* **REQUIRED ACTIONS**
1. Translate this sentence from the forum post about content originality into Spanish: "The article topics are pretty narrow, so I’m sure the writer is referencing limited sources to create the content."
2. Answer these questions using the forum post about content originality:
(a) What tool did the original poster use to check the articles?
(b) How many words long was each article the freelance writer was hired to do?
(c) At what time did jesustellezllc reply?
3. Write the next few lines of the forum thread about content originality, starting after its last reply.

* **EXCERPTED PASSAGE**
+++

Forums Forums White Hat SEO What is acceptable in terms of content originality?

  • What is acceptable in terms of content originality?

    Posted by seohelper on June 26, 2020 at 9:56 pm

    I’ve hired a freelance SEO copywriter to do several 1,000-word articles for our blog. Upon receiving the work I checked it against Grammarly’s plagiarism checker. Every article has it least some percentage of plagiarism (15%, 10%, 7%, 5%, 4%) according to Grammarly.

    The article topics are pretty narrow, so I’m sure the writer is referencing limited sources to create the content.

    I’m new to content marketing, so I honestly don’t know if these small percentages of plagiarism are normal and acceptable, or is this writer doing a poor job? If these articles are published on our blog could we realistically see any backlash from other companies claiming copywrite infringement?

    SEO-SOS replied 3 years, 9 months ago 1 Member · 10 Replies
  • 10 Replies
  • jesustellezllc

    Guest
    June 26, 2020 at 10:14 pm

    If you were taking my information without permission, I’d come after you pretty hard.

+++

* **Records from a data collection**

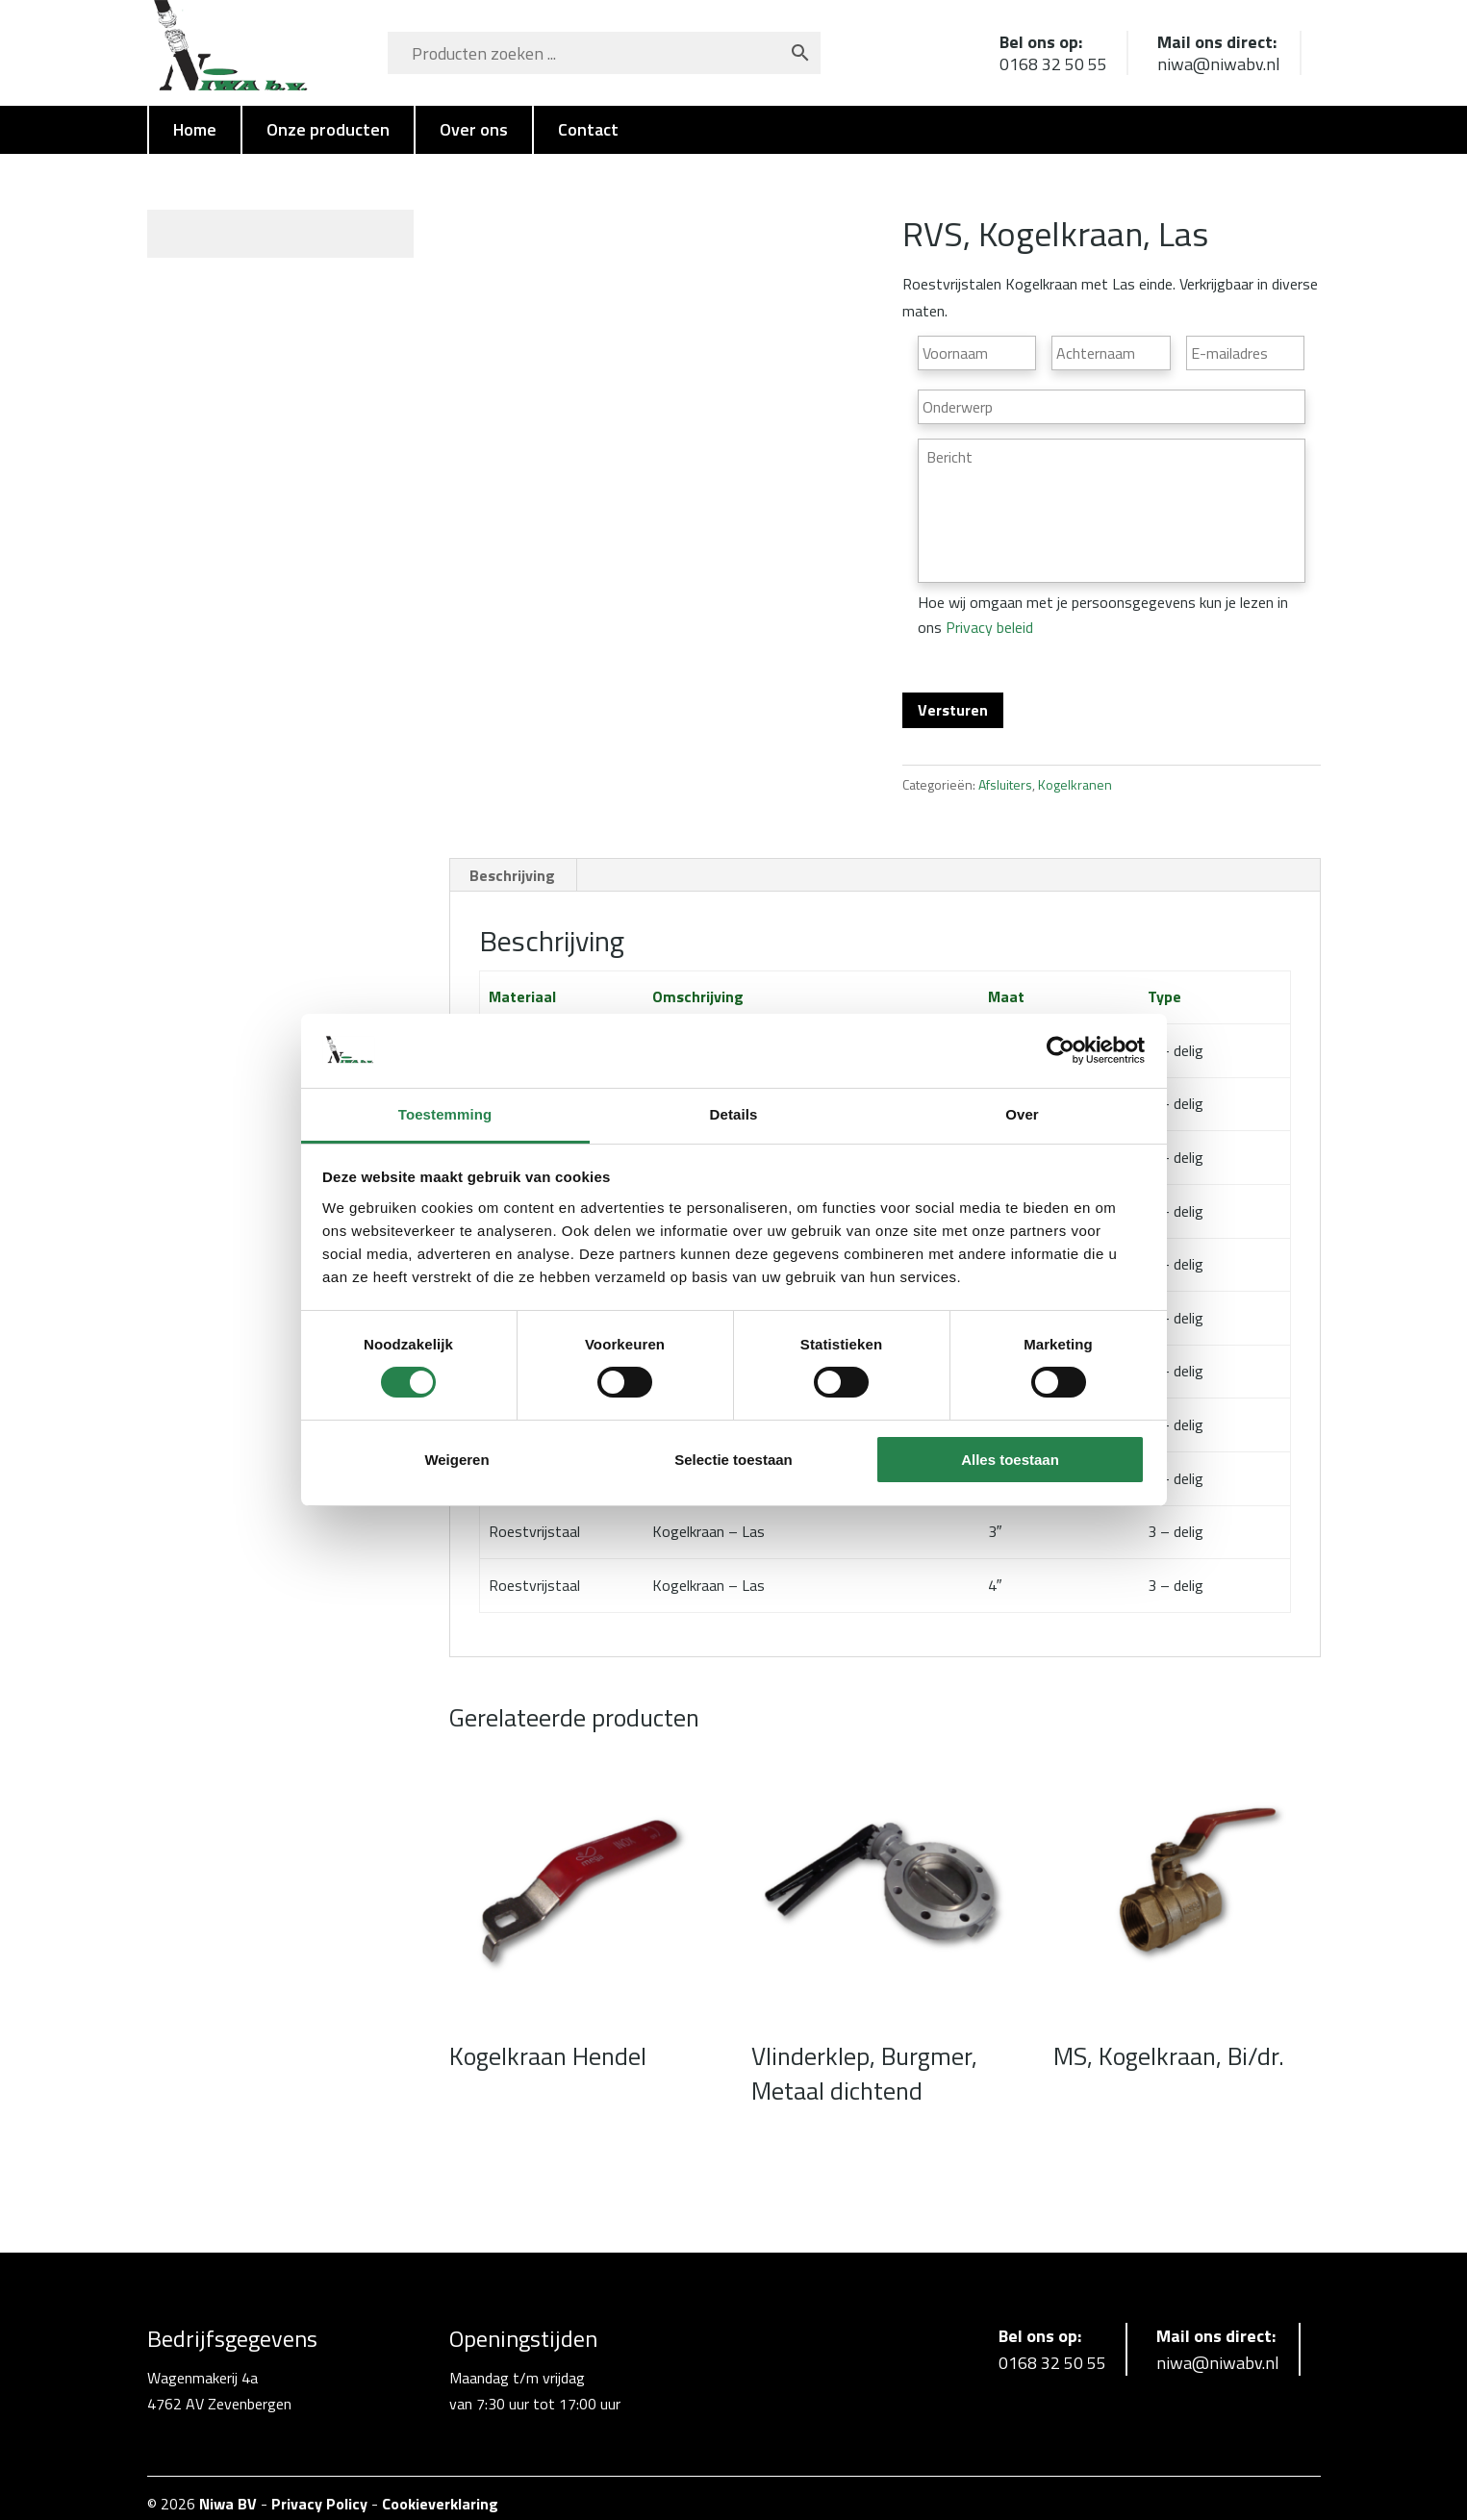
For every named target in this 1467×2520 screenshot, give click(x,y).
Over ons (474, 129)
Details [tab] (734, 1114)
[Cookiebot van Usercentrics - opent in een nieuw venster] (1060, 1050)
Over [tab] (1022, 1114)
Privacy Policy (319, 2492)
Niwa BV (228, 2492)
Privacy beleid (989, 627)
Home (194, 129)
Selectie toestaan (733, 1459)
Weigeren (456, 1459)
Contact (588, 129)
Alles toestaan (1010, 1459)
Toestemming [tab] (445, 1114)
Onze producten (328, 129)
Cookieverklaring (440, 2492)
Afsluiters (1005, 773)
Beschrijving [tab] (512, 862)
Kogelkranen (1075, 773)
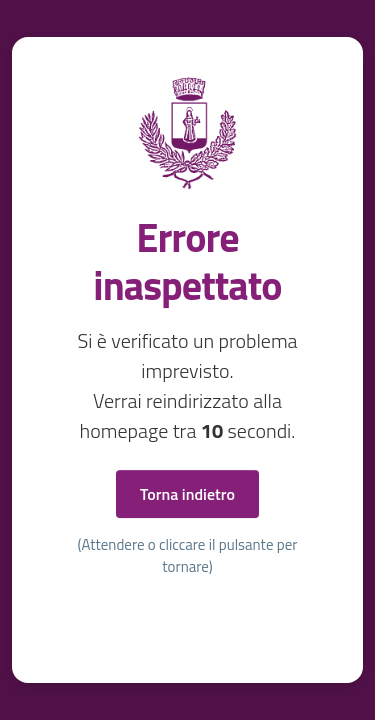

+++

* **EXPECTED RESPONSES**
1. Los temas de los artículos son bastante específicos, así que estoy seguro de que el redactor está consultando fuentes limitadas para crear el contenido.

2.
(a) Grammarly's plagiarism checker
(b) 1,000 words
(c) 10:14 pm on June 26, 2020

3.
  • SEO-SOS

    Guest
    June 26, 2020 at 10:29 pm

    You don’t need a seo copywriter just write your content as you see fit from your gut, use your gut.

    I’ve seen a few copywriters and their SEO isn’t that good just plain average.

  • JcpuddlesF3

    Guest
    June 26, 2020 at 10:39 pm

    Do the articles use quotes from experts in their field? If they’re exact quotes, that’s where you’re seeing some plagiarism. If this is the case, cite it with a “said expert” and link.

  • jakeinmn

    Guest
    June 26, 2020 at 11:01 pm

    A few common misconceptions here.

    You run a tool like copyscape to identify the unique content on your site. You want to get to 95% unique on your own site. The other 5% is your menu, footer, etc.

    Ablot of articles today are spun. There is only so many ways 13 tips for roofers can be written. So ppl just take those, use a bot to rewrite them, and put it up. Google is dumb and can’t tell

    I have a process where I identify each page and take 5 minutes to prep 5 pages to send to my content writing team. Costs quarter of a penny per word for me and 5 minutes. So basically more than 35 dollars for a nice lengthy article to get on page 1.

    There is no such thing as duplicate penalty. Esp for local businesses, shit doesn’t hurt you. Just doesn’t help as much as 95% unique.

    If you need help, just PM me.

  • red8reader

    Guest
    June 26, 2020 at 11:20 pm

    If it’s straight-up plagiarism then absolutely NONE.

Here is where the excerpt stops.